Creating a New Entry Point#

Note

See the Glossary for the meaning of the acronyms used in this guide.

What are the basic steps?#

../_images/entry-point-customization.svg

Tip

When creating a new entrypoint, users may also find it helpful to create their own python task plugins in combination with existing builtin task plugins. Instructions for developing local and builtin tasks can be found in the following guide: Custom Task Plugins. The following sections will assume that all task plugins already exist somewhere (either locally or as a builtin), and are ready for use in our entry point python script.

Entry point development generally involves creating a Python script, that is then executed by its associated command within the MLproject file.

The general development work can be divided as follows:

  • Developing the Python entry point script:

    • Identifying tasks that will need to run in sequence (i.e. download_image -> process_image -> log_image) and their associated parameters.

    • Identifying which parameters will need to be provided by user and setting the appropriate MLflow command line arguments with Click.

    • Prefect Flow pipeline input initialization, chaining user/command line inputs to the Prefect Flow pipeline.

    • Constructing the Flow pipeline using existing local and builtin tasks.

  • Linking Python script parameters to the MLproject file:

    • Updating the entry point section with new/existing Python scripts.

    • Creating the parameters section.

    • Linking the parameters to the Python script command.

In the given example folder directory, the files that will need to be created/modified are marked with an asterisk:

example_dir/
├── src/
│   ├── <custom_entrypoint_script>.py *Main entry point script we will need to create and edit.
│   ├── <Other src code>
│   └── custom_local_task_plugins.py
├── ...
└── MLproject *MLproject file we will also need to edit.

We will start by defining the <custom_entrypoint_script>.py file followed by the MLproject file.

Developing the Python Entry Point Script: Defining Tasks and Parameters#

Let us assume we want to do the following tasks in a new python script, called process_artifacts.py:

  1. Call built-in task A to load artifacts from an existing mlrun.
------------------------
▶ _Work instructions_:
**1.** According to the guide on creating a new entry point, what executes the Python entry point script?
**2.** Summarize the guide on creating a new entry point in two sentences.
**3.** Extend the guide on creating a new entry point, picking up right after its final line.

▶ _Supplied material_:
------------------------
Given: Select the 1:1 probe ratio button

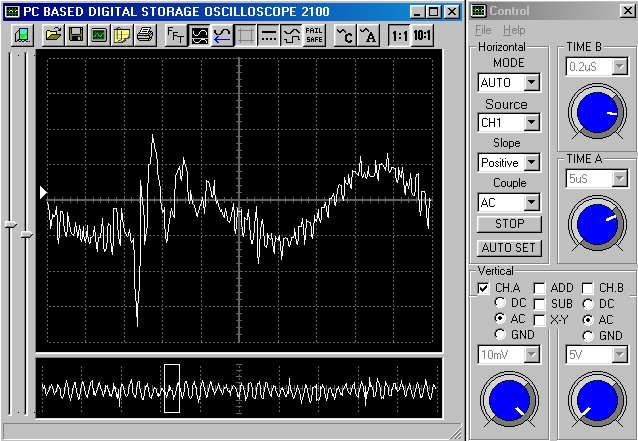Looking at the screenshot, I should point(399,35).
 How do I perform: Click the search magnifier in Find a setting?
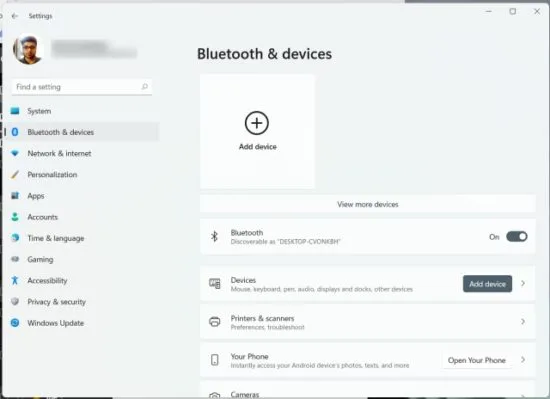tap(145, 87)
------------------------
▶ _Expected responses_:
**1.** Its associated command within the MLproject file executes it.

**2.** Creating a new entry point generally means writing a Python script that its associated command in the MLproject file then executes. The work divides into developing that script (identifying the tasks to run in sequence and their parameters, setting command line arguments with Click, initializing Prefect Flow inputs, and building the Flow pipeline from local and builtin tasks) and linking the script's parameters to the MLproject file by updating the entry point section, creating a parameters section, and linking the parameters to the script command.

**3.**
  2. Call custom task B to process the artifacts.

  3. Call built-in task C to log and store the processed artifacts.

Our flow pipeline will involve the following plugins called in sequence: task A -> task B -> task C

For the job parameters we’ll need to provide:

  1. The mlrun ID string containing the artifacts to be downloaded. Let us call it runID_A.

  2. Associated target parameters for controlling processing behavior. Let us call it process_parameter_B.

  3. Storage ID tag for task C. Let us call it storage_name_C.

Now that we have identified all the parameters we will need to provide to each task, we will need to setup the proper Click commands in our script so that it will request those parameters when it is executed.

Please refer to Entry Points for more information on setting up command line arguments with Click.

After Click parameter setup, we will need to pass the parameters into our flow pipeline.

Developing the Python Entry Point Script: Passing Job Parameters into a Given Flow#

Let us call our flow pipeline process_artifacts_flow. With this we will need to do the following steps to initialize the flow in our main body of the script:

  1. Create an instance of the flow in our main script: ex. flow: Flow = process_artifacts_flow()

  2. Pass our parameters into the flow.run() call.

  3. Define the process_artifacts_flow task pipeline.

We should have something similar to the example below (after defining our click.command() line inputs):

# START OF PYTHON SCRIPT
!/usr/bin/env python
import ...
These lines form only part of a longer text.